Nintendo doesn’t release sales information for non-Nintendo games on the Nintendo Switch, but chatter among indie devs about strong sales has been common since the system launched.
According to the sales charts on the system itself on Nov. 22, Rocket League is outselling Super Mario Odyssey, and Skyrim and Stardew Valley take the third and fourth-place slots. None of these games look the best on the Switch, but Nintendo has made a system that is thriving due to games and ports that look good enough, but no better.
Everyone likes to say that a game’s visuals aren’t the most important thing, but we also argue endlessly about frame rate and resolution.

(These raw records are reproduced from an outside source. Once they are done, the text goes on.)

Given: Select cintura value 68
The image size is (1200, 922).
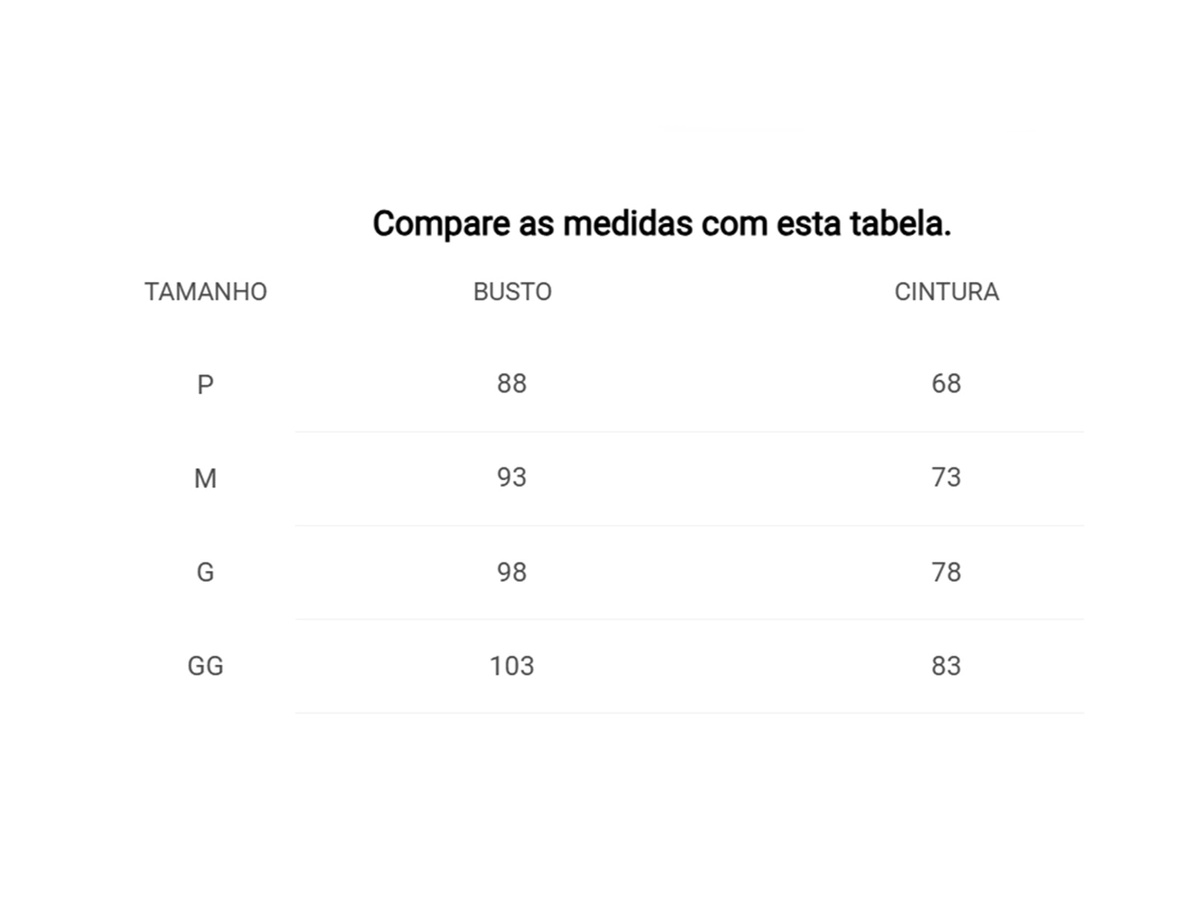Looking at the screenshot, I should pos(946,384).
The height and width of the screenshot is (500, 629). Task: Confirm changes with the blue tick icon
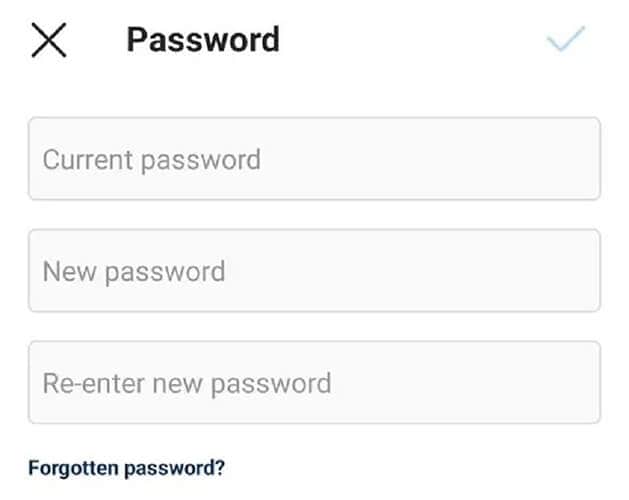coord(566,40)
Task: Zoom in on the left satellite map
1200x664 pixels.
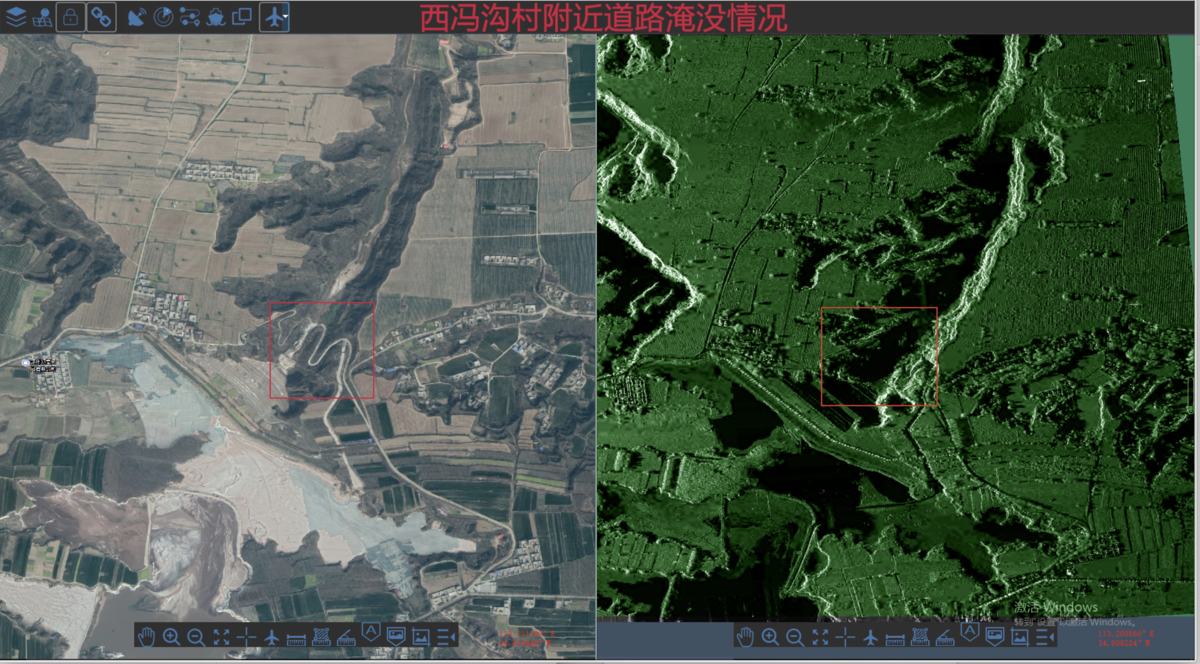Action: [x=171, y=638]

The entire point of the Xbox One X is that it’s the most powerful console ever made; it’s a product for people who want to rest easy knowing that they are getting the best looking console version of every game that’s available on the system.

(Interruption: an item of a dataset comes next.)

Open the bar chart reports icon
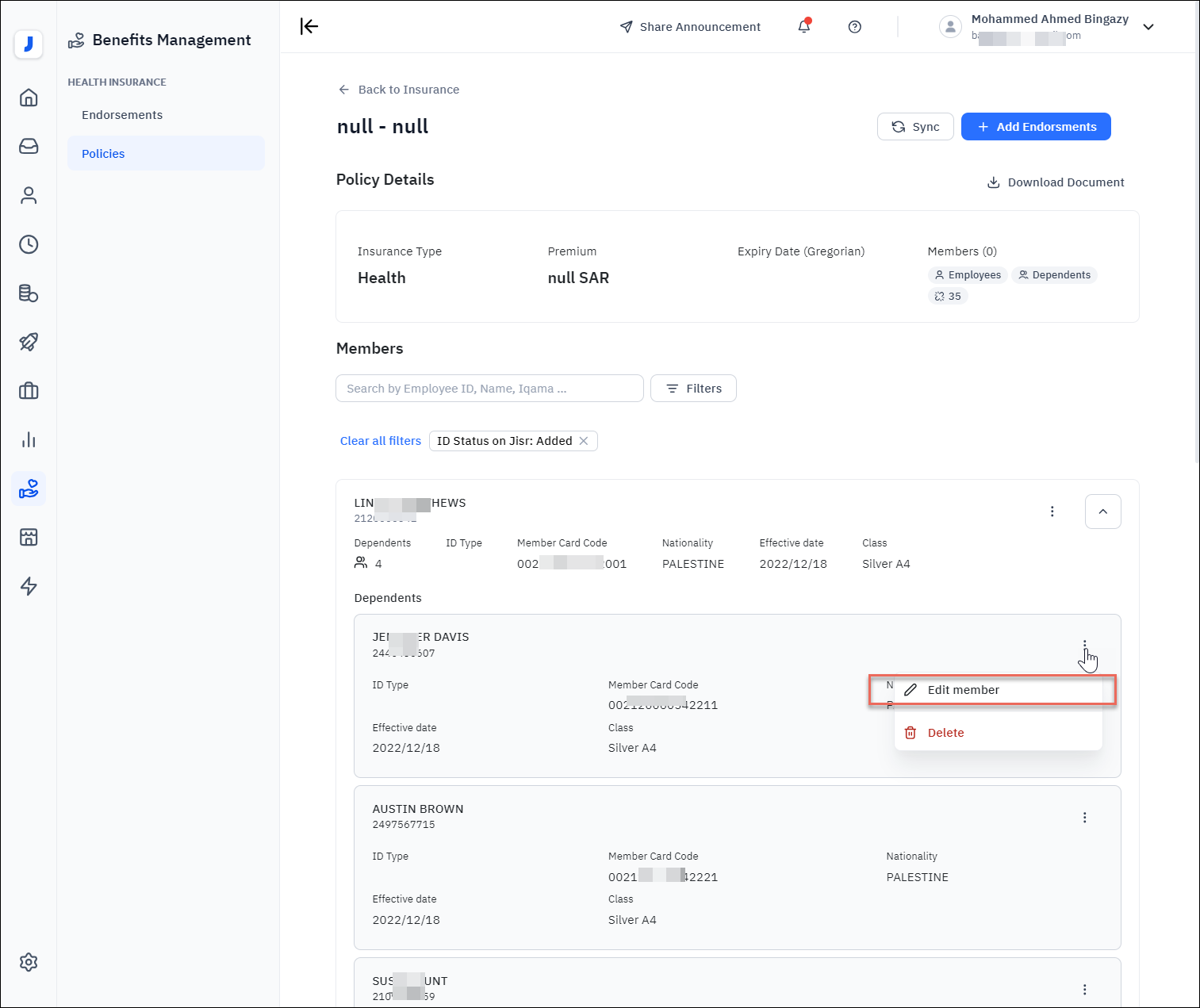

Rocket League is an ideal Switch port. The resolution is limited, and there isn’t much in the way of aliasing. The team made graphical sacrifices to make sure the game ran at 60 fps, and it was the right decision. The game feels amazing in action, and the bright colors of both teams and the ball itself makes the action easy to follow even if the graphical fidelity is lacking a bit when compared to more powerful systems. You can tell it doesn’t look as good as other versions of the game, but you can play it in the bathroom. The rest is meaningless.
Skyrim is in the same boat. The visuals have taken a hit, especially if you’re used to playing on a PC with mods installed. But who cares? The game itself is there, and it looks good enough for you to get lost in the adventure.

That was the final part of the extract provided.